Exercise objective => Reproduce the data below word for word, keeping every line in its original order.

Dataset rows
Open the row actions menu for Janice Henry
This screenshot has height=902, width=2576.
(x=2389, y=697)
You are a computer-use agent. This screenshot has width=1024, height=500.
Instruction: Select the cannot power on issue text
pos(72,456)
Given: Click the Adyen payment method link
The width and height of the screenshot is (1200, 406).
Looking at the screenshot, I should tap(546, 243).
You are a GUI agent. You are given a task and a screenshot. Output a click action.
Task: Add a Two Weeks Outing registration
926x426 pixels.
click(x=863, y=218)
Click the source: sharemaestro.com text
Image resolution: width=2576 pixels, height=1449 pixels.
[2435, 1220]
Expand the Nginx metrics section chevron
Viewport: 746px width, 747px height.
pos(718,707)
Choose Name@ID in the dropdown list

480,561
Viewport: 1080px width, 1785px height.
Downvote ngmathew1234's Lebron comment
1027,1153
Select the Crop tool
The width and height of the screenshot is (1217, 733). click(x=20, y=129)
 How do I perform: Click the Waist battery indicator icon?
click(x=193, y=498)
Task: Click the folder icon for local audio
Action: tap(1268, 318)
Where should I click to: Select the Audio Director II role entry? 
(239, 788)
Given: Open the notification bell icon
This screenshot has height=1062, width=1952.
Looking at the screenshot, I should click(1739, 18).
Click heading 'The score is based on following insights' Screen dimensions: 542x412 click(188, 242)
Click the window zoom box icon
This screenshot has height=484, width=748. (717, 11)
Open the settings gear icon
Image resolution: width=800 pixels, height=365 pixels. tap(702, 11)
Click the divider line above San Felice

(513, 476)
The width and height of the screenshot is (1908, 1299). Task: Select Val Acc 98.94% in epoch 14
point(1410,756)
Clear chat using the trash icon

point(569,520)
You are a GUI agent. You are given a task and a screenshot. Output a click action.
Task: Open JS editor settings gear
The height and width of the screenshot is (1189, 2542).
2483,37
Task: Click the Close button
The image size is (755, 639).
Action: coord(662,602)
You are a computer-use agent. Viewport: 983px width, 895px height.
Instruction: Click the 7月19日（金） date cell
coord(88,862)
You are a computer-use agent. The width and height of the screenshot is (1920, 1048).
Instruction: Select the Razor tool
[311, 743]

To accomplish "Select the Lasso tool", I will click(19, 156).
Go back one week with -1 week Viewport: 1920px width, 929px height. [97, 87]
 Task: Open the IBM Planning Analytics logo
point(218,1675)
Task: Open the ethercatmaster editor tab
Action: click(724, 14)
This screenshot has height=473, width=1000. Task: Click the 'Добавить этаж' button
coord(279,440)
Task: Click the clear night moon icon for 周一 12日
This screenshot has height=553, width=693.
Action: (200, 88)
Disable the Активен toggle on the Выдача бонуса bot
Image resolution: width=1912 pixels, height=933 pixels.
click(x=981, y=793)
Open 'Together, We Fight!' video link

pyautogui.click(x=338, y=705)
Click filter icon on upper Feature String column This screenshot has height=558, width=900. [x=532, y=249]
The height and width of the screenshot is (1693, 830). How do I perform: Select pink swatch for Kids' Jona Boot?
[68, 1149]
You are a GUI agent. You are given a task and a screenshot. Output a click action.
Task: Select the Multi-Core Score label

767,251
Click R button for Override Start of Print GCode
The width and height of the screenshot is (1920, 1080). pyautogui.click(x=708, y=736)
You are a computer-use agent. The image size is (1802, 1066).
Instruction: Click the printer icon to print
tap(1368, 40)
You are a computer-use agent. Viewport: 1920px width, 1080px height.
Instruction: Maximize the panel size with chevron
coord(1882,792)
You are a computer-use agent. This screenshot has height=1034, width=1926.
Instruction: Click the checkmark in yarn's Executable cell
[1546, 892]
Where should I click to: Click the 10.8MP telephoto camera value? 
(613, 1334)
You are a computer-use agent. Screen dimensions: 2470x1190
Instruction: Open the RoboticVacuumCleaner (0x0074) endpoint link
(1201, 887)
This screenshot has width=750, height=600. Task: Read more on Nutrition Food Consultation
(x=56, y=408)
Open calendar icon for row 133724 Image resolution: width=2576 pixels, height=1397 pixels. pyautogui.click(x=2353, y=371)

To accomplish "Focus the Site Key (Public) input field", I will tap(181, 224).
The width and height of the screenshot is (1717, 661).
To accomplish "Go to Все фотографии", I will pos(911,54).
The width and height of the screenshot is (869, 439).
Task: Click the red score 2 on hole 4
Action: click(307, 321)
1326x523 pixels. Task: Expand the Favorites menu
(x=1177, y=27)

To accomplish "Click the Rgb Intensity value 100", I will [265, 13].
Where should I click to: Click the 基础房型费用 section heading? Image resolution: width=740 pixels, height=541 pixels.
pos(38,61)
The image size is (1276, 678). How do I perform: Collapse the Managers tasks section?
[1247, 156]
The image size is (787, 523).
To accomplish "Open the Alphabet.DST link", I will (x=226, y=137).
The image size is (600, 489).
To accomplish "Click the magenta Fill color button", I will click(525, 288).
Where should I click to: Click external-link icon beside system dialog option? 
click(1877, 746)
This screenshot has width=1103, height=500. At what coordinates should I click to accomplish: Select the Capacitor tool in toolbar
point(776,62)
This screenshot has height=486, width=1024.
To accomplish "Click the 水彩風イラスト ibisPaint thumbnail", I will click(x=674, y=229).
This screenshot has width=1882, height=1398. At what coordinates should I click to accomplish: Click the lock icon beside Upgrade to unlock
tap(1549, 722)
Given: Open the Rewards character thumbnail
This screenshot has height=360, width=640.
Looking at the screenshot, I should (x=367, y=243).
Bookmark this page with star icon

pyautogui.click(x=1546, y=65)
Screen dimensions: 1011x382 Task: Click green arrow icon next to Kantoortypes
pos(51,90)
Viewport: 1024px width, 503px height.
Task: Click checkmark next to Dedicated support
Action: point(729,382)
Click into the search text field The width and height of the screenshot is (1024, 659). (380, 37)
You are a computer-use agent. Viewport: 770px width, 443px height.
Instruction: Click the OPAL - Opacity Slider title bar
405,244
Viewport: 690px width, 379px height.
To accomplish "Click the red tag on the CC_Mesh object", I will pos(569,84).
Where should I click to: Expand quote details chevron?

Exercise solution =>
Open the row actions menu for Janice Henry
This screenshot has height=902, width=2576.
(x=2389, y=697)
You are a computer-use agent. This screenshot has width=1024, height=500.
Instruction: Select the cannot power on issue text
pos(72,456)
Given: Click the Adyen payment method link
The width and height of the screenshot is (1200, 406).
Looking at the screenshot, I should tap(546, 243).
You are a GUI agent. You are given a task and a screenshot. Output a click action.
Task: Add a Two Weeks Outing registration
926x426 pixels.
click(x=863, y=218)
Click the source: sharemaestro.com text
Image resolution: width=2576 pixels, height=1449 pixels.
[2435, 1220]
Expand the Nginx metrics section chevron
Viewport: 746px width, 747px height.
pos(718,707)
Choose Name@ID in the dropdown list

480,561
Viewport: 1080px width, 1785px height.
Downvote ngmathew1234's Lebron comment
1027,1153
Select the Crop tool
The width and height of the screenshot is (1217, 733). click(x=20, y=129)
 How do I perform: Click the Waist battery indicator icon?
click(x=193, y=498)
Task: Click the folder icon for local audio
Action: tap(1268, 318)
Where should I click to: Select the Audio Director II role entry? 
(239, 788)
Given: Open the notification bell icon
This screenshot has height=1062, width=1952.
Looking at the screenshot, I should click(1739, 18).
Click heading 'The score is based on following insights' Screen dimensions: 542x412 click(188, 242)
Click the window zoom box icon
This screenshot has height=484, width=748. (717, 11)
Open the settings gear icon
Image resolution: width=800 pixels, height=365 pixels. tap(702, 11)
Click the divider line above San Felice

(513, 476)
The width and height of the screenshot is (1908, 1299). Task: Select Val Acc 98.94% in epoch 14
point(1410,756)
Clear chat using the trash icon

point(569,520)
You are a GUI agent. You are given a task and a screenshot. Output a click action.
Task: Open JS editor settings gear
The height and width of the screenshot is (1189, 2542).
2483,37
Task: Click the Close button
The image size is (755, 639).
Action: coord(662,602)
You are a computer-use agent. Viewport: 983px width, 895px height.
Instruction: Click the 7月19日（金） date cell
coord(88,862)
You are a computer-use agent. The width and height of the screenshot is (1920, 1048).
Instruction: Select the Razor tool
[311, 743]

To accomplish "Select the Lasso tool", I will click(19, 156).
Go back one week with -1 week Viewport: 1920px width, 929px height. [97, 87]
 Task: Open the IBM Planning Analytics logo
point(218,1675)
Task: Open the ethercatmaster editor tab
Action: click(724, 14)
This screenshot has height=473, width=1000. Task: Click the 'Добавить этаж' button
coord(279,440)
Task: Click the clear night moon icon for 周一 12日
This screenshot has height=553, width=693.
Action: (200, 88)
Disable the Активен toggle on the Выдача бонуса bot
Image resolution: width=1912 pixels, height=933 pixels.
click(x=981, y=793)
Open 'Together, We Fight!' video link

pyautogui.click(x=338, y=705)
Click filter icon on upper Feature String column This screenshot has height=558, width=900. [x=532, y=249]
The height and width of the screenshot is (1693, 830). How do I perform: Select pink swatch for Kids' Jona Boot?
[68, 1149]
You are a GUI agent. You are given a task and a screenshot. Output a click action.
Task: Select the Multi-Core Score label

767,251
Click R button for Override Start of Print GCode
The width and height of the screenshot is (1920, 1080). pyautogui.click(x=708, y=736)
You are a computer-use agent. The image size is (1802, 1066).
Instruction: Click the printer icon to print
tap(1368, 40)
You are a computer-use agent. Viewport: 1920px width, 1080px height.
Instruction: Maximize the panel size with chevron
coord(1882,792)
You are a computer-use agent. This screenshot has height=1034, width=1926.
Instruction: Click the checkmark in yarn's Executable cell
[1546, 892]
Where should I click to: Click the 10.8MP telephoto camera value? 
(613, 1334)
You are a computer-use agent. Screen dimensions: 2470x1190
Instruction: Open the RoboticVacuumCleaner (0x0074) endpoint link
(1201, 887)
This screenshot has width=750, height=600. Task: Read more on Nutrition Food Consultation
(x=56, y=408)
Open calendar icon for row 133724 Image resolution: width=2576 pixels, height=1397 pixels. pyautogui.click(x=2353, y=371)

To accomplish "Focus the Site Key (Public) input field", I will tap(181, 224).
The width and height of the screenshot is (1717, 661).
To accomplish "Go to Все фотографии", I will pos(911,54).
The width and height of the screenshot is (869, 439).
Task: Click the red score 2 on hole 4
Action: click(307, 321)
1326x523 pixels. Task: Expand the Favorites menu
(x=1177, y=27)

To accomplish "Click the Rgb Intensity value 100", I will [265, 13].
Where should I click to: Click the 基础房型费用 section heading? Image resolution: width=740 pixels, height=541 pixels.
pos(38,61)
The image size is (1276, 678). How do I perform: Collapse the Managers tasks section?
[1247, 156]
The image size is (787, 523).
To accomplish "Open the Alphabet.DST link", I will (x=226, y=137).
The image size is (600, 489).
To accomplish "Click the magenta Fill color button", I will click(525, 288).
Where should I click to: Click external-link icon beside system dialog option? 
click(1877, 746)
This screenshot has width=1103, height=500. At what coordinates should I click to accomplish: Select the Capacitor tool in toolbar
point(776,62)
This screenshot has height=486, width=1024.
To accomplish "Click the 水彩風イラスト ibisPaint thumbnail", I will click(x=674, y=229).
This screenshot has width=1882, height=1398. At what coordinates should I click to accomplish: Click the lock icon beside Upgrade to unlock
tap(1549, 722)
Given: Open the Rewards character thumbnail
This screenshot has height=360, width=640.
Looking at the screenshot, I should (x=367, y=243).
Bookmark this page with star icon

pyautogui.click(x=1546, y=65)
Screen dimensions: 1011x382 Task: Click green arrow icon next to Kantoortypes
pos(51,90)
Viewport: 1024px width, 503px height.
Task: Click checkmark next to Dedicated support
Action: point(729,382)
Click into the search text field The width and height of the screenshot is (1024, 659). (380, 37)
You are a computer-use agent. Viewport: 770px width, 443px height.
Instruction: Click the OPAL - Opacity Slider title bar
405,244
Viewport: 690px width, 379px height.
To accomplish "Click the red tag on the CC_Mesh object", I will pos(569,84).
Where should I click to: Expand quote details chevron?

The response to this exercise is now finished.